Most importantly, Gruber has admitted that his model has a catastrophic flaw: it can’t model the impact of Obamacare’s requirement that insurers take all comers regardless of pre-existing conditions. Here’s what he said to the State of Colorado (emphasis added):

"It is important to recognize some limitations in our modeling of prices. In particular, given publicly available data we cannot incorporate the effects of the ban on pre-existing conditions exclusions. This ban will cause a rise in premiums as insurers are forced to cover conditions that they had previously excluded. In addition, there are new premium taxes on insurers that will raise premium rates…Overall, we cannot predict the net impacts of these factors on premiums without more analysis."

It’s precisely this aspect of the law that non-partisan analysts have pointed to as a reason why Obamacare will drive up premiums. It remains to be seen whether or not Gruber’s model now assesses the impact of this provision on insurance premiums. Without it, it’s hard to see how his numbers will be that useful.

Massachusetts, pre-Romney, had a dysfunctional insurance market

A main reason for the state-by-state variation in Gruber’s work is that states’ regulatory regimes vary. Some states, like Massachusetts before Romneycare, had dysfunctional individual insurance markets, because they forced insurers to take all comers and charge young people more to subsidize the cost of older individuals.
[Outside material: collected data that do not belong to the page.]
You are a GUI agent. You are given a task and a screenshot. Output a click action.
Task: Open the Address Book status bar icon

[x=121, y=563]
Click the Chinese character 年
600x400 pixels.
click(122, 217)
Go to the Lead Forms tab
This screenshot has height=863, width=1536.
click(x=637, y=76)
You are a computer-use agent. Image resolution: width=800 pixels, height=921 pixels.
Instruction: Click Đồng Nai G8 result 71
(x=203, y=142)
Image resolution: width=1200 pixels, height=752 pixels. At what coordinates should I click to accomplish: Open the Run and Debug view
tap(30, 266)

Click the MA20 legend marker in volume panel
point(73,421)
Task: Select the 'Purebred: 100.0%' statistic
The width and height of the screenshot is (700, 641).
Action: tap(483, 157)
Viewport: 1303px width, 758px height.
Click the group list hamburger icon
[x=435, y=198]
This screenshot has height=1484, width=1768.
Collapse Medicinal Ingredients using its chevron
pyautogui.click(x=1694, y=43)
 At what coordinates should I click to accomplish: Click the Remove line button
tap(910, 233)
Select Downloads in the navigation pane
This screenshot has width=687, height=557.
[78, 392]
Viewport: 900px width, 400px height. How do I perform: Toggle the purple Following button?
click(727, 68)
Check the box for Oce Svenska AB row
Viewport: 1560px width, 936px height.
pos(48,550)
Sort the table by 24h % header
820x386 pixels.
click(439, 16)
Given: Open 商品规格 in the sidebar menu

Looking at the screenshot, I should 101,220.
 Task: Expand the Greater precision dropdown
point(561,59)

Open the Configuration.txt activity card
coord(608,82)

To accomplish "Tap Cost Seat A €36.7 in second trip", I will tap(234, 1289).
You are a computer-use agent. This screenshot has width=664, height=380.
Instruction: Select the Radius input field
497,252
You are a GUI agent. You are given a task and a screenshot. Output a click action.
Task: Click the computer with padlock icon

Such mandates—"guaranteed issue" and "community rating" in wonk-speak—make it economically impossible for insurers to survive, without an individual mandate.

Other states have relatively light regulatory regimes, and such states will face dramatic premium increases as insurers are forced to comply with Obamacare’s federal regulations.

I wrote about the history of Romney’s Massachusetts reforms back in April. What’s clear from the history is three things: (1) Romney’s plan was designed to solve the specific problems that had arisen in Massachusetts’ health-care system, such as individual-market dysfunction; (2) Romney favored allowing individuals to buy low-cost catastrophic insurance, whereas the succeeding Deval Patrick administration forced individuals to buy costly, comprehensive coverage; (3) Obamacare is modeled after Patrick’s implementation of Romney’s reform, more than it is modeled after what Romney actually sought to achieve.

Romney’s plan did succeed in driving down the cost of individual-market insurance in Massachusetts, by moving that state’s health care system from a left-wing morass toward the center. But that doesn’t make Massachusetts a model for more market-oriented states which never suffered from Massachusetts’ problems.

Many questions for Gruber and Altman

So, these are the things I’ll be looking for answers to when Gruber and Altman host their press conference. Did Gruber fairly and plausibly analyze a wide range of possibilities for employer-sponsored insurance reform, or did he invent his own conception of Romney’s plan in order to cherry-pick the most favorable numbers? Does his model have the same methodological flaws that led it to make contradictory predictions in 2009, 2011, and 2012? Does Gruber take into account the fact that reform at the federal level is necessarily different from that at the state level?

And one final point: Does Gruber’s analysis take into account that the law increases taxes by $1.2 trillion and cuts Medicare by $716 billion in order to fund its massive new subsidies for health insurance? We’ll find out soon.